## TASK INPUTS
>>>>

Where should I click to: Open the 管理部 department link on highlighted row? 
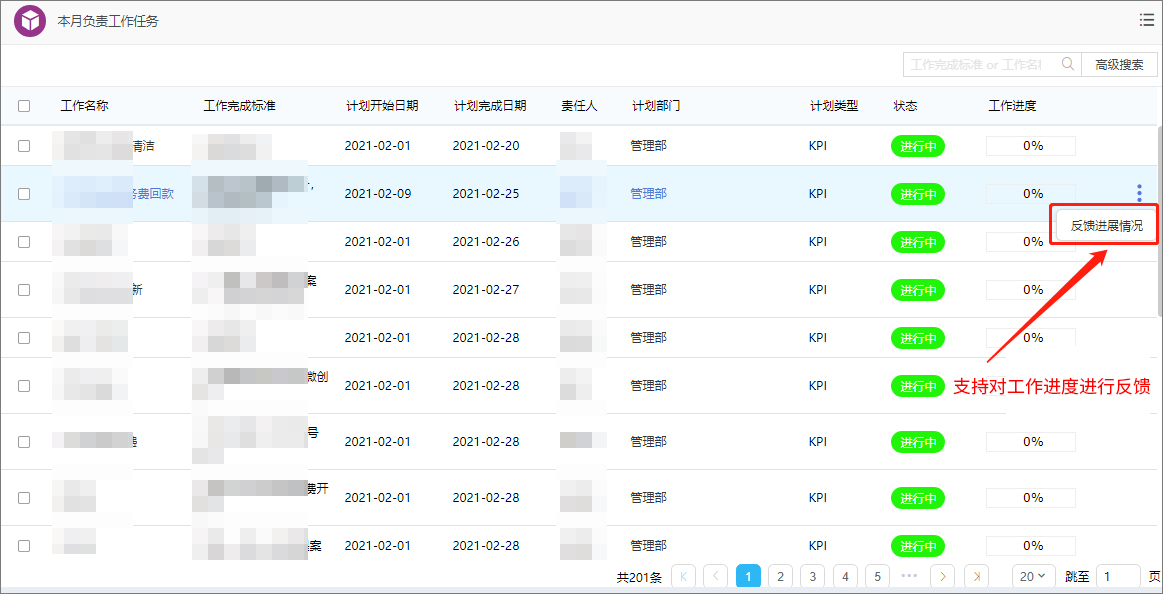pos(647,193)
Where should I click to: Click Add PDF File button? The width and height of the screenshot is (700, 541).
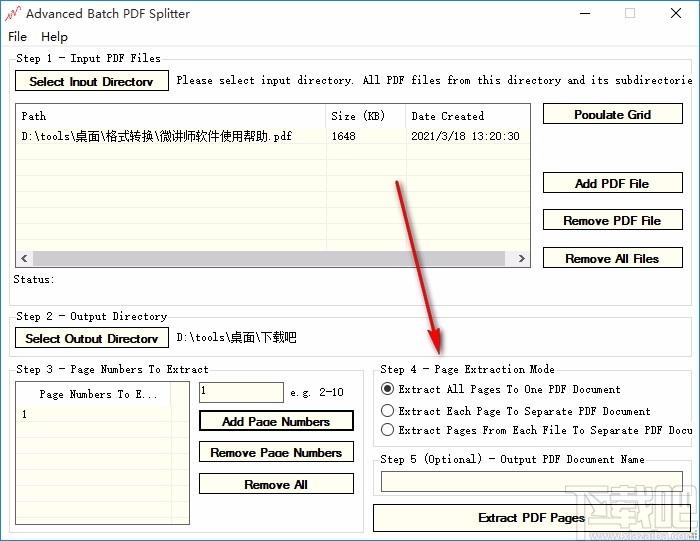pos(612,183)
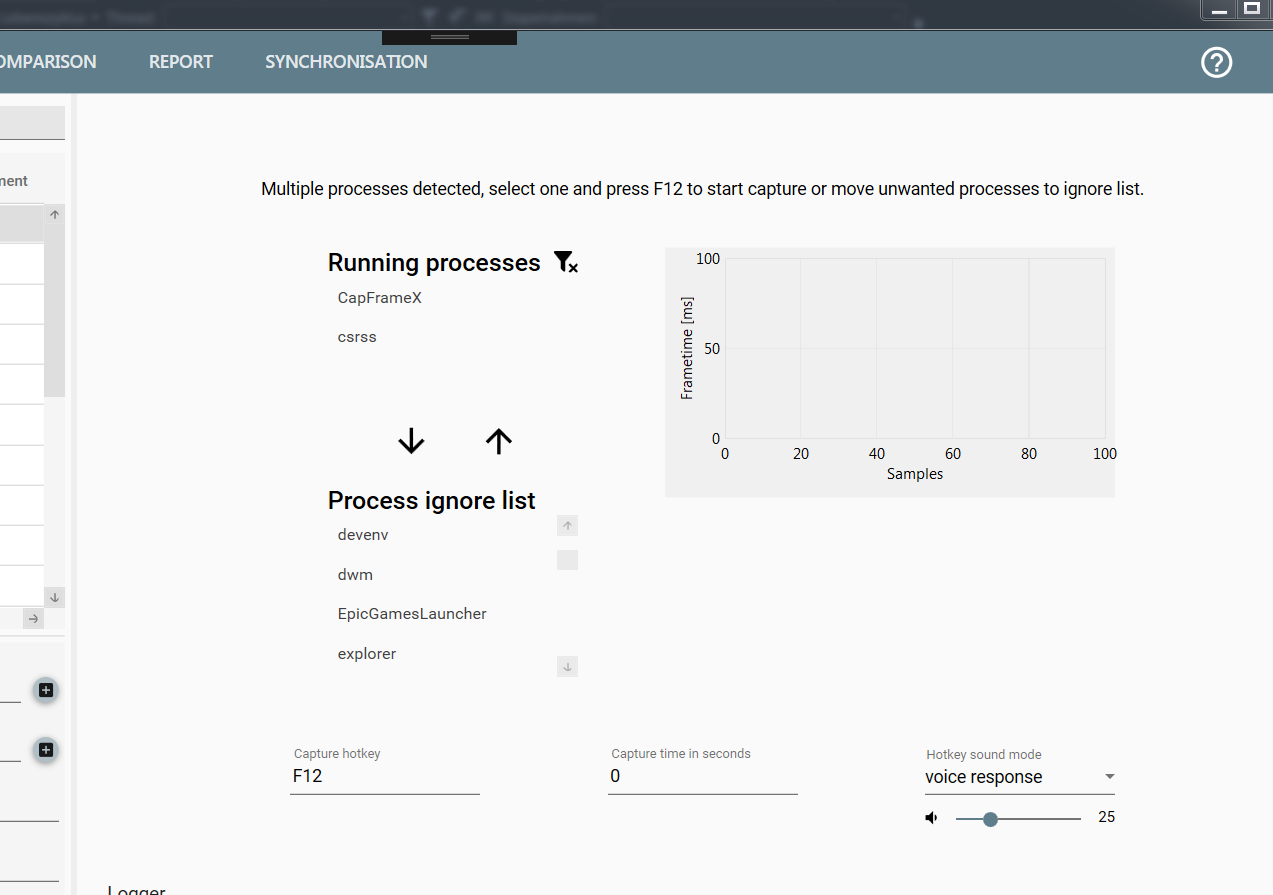Viewport: 1273px width, 895px height.
Task: Click ignore list scroll down arrow
Action: tap(568, 666)
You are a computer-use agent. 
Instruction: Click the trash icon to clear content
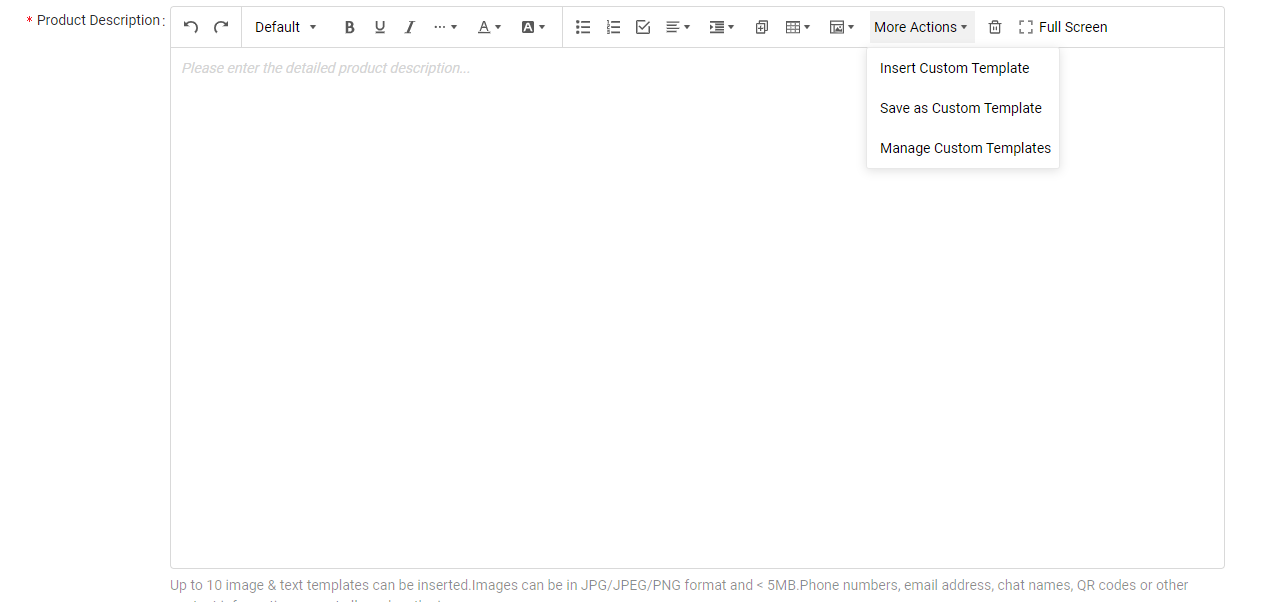pos(994,27)
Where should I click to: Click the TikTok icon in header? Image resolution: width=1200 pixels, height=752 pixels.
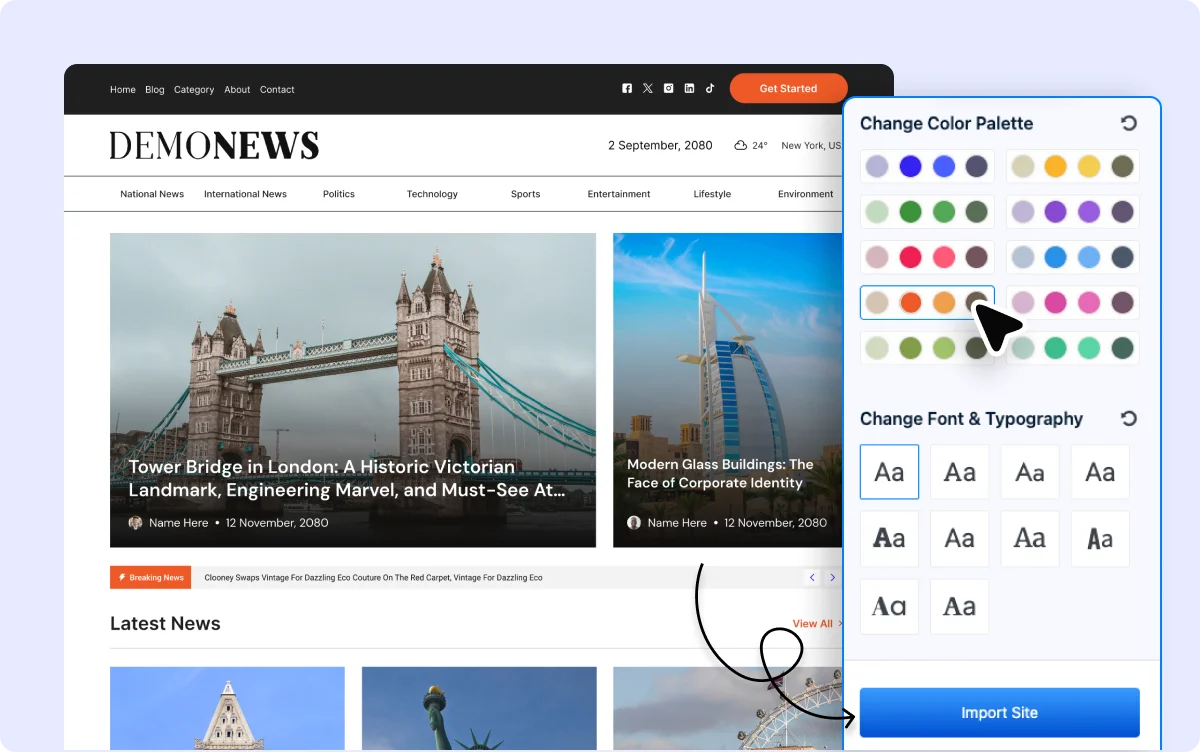coord(710,88)
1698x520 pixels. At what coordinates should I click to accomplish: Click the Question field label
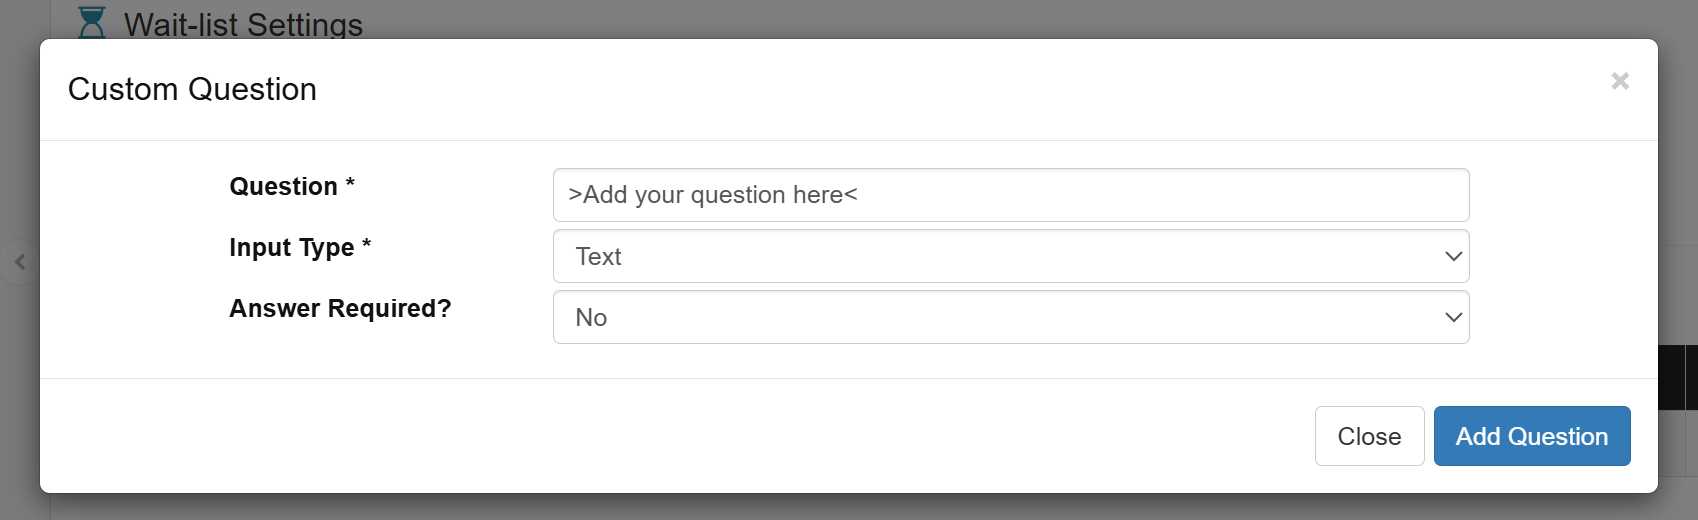[284, 187]
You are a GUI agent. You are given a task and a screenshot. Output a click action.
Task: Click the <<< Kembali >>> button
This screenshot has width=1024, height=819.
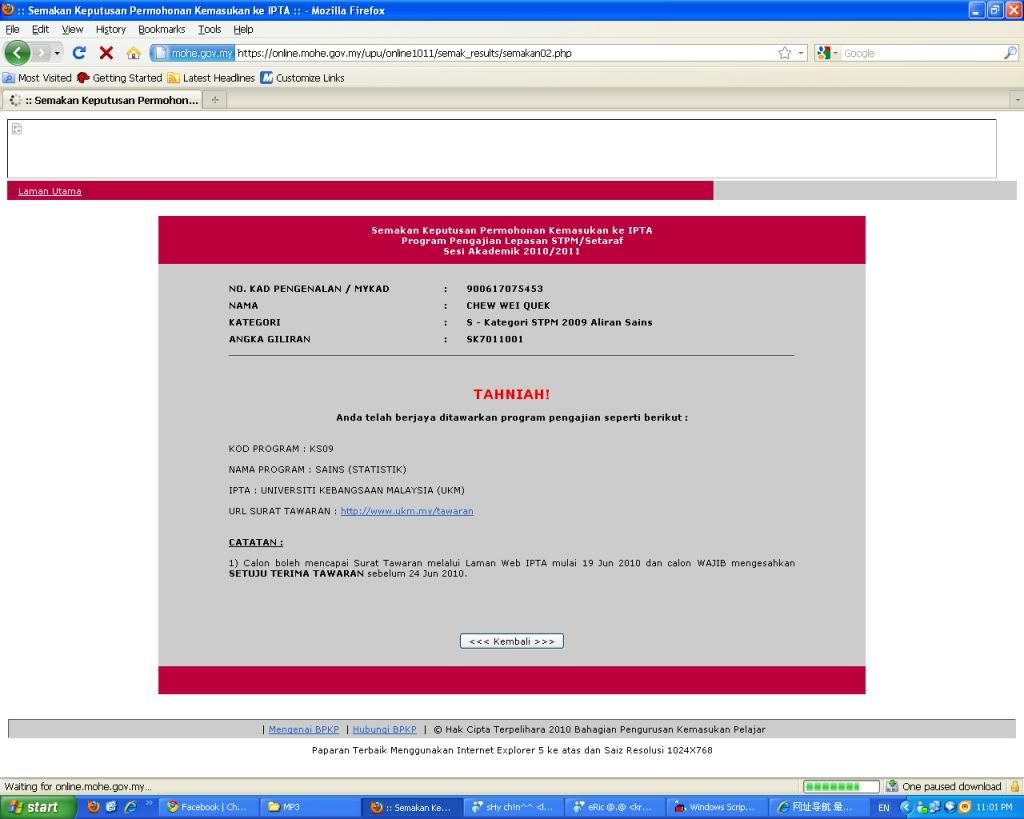pyautogui.click(x=511, y=641)
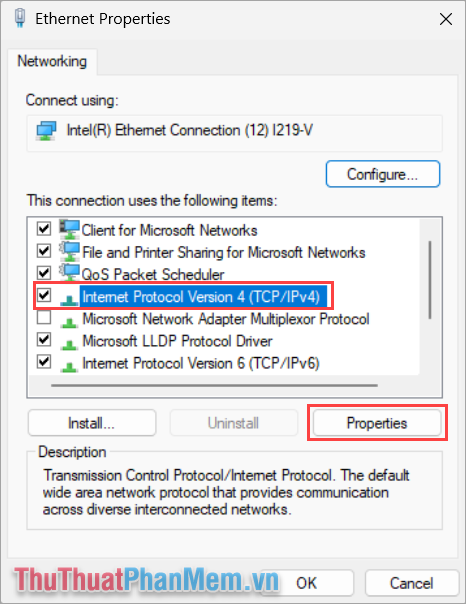Click the Ethernet Properties title bar icon
Screen dimensions: 466x604
coord(20,18)
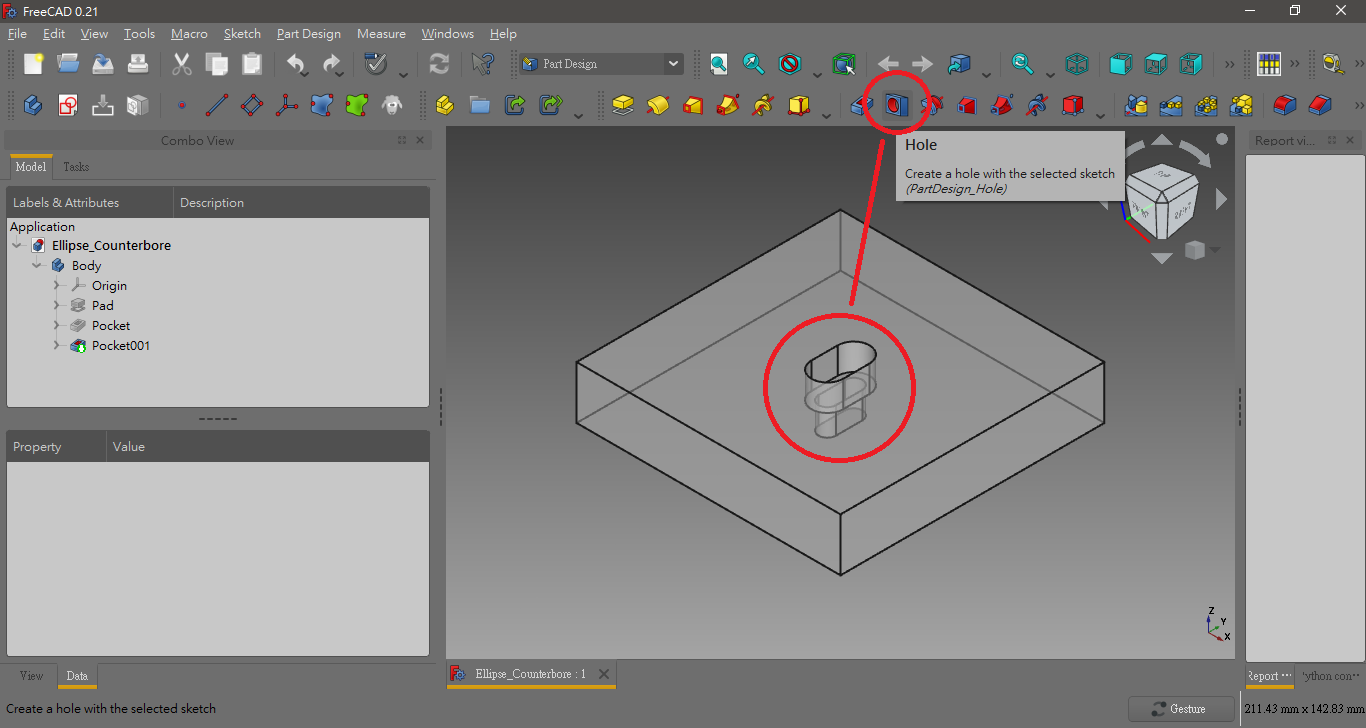This screenshot has height=728, width=1366.
Task: Open the Part Design workbench selector dropdown
Action: 673,63
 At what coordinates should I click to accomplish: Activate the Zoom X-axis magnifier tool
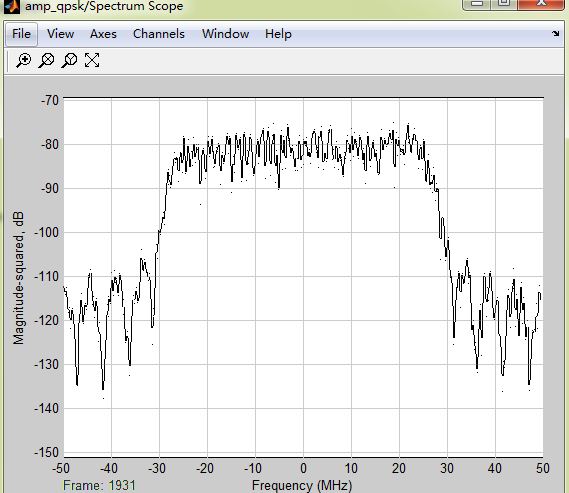[x=46, y=60]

<<<<

Render the lines of the listing as a Markdown table with the columns "Row" and "Text", running from the line that contains "Where should I click to: Click Add" through the line that contains "Action: tap(568, 666)", both ends included. Number each row, omit blank lines and the pictures, and include no other lines.

## REPLY
| Row | Text |
|---|---|
| 1 | Where should I click to: Click Add PDF File button? The width and height of the screenshot is (700, 541). |
| 2 | pos(612,183) |
| 3 | Viewport: 1273px width, 895px height. |
| 4 | Task: Click ignore list scroll down arrow |
| 5 | Action: tap(568, 666) |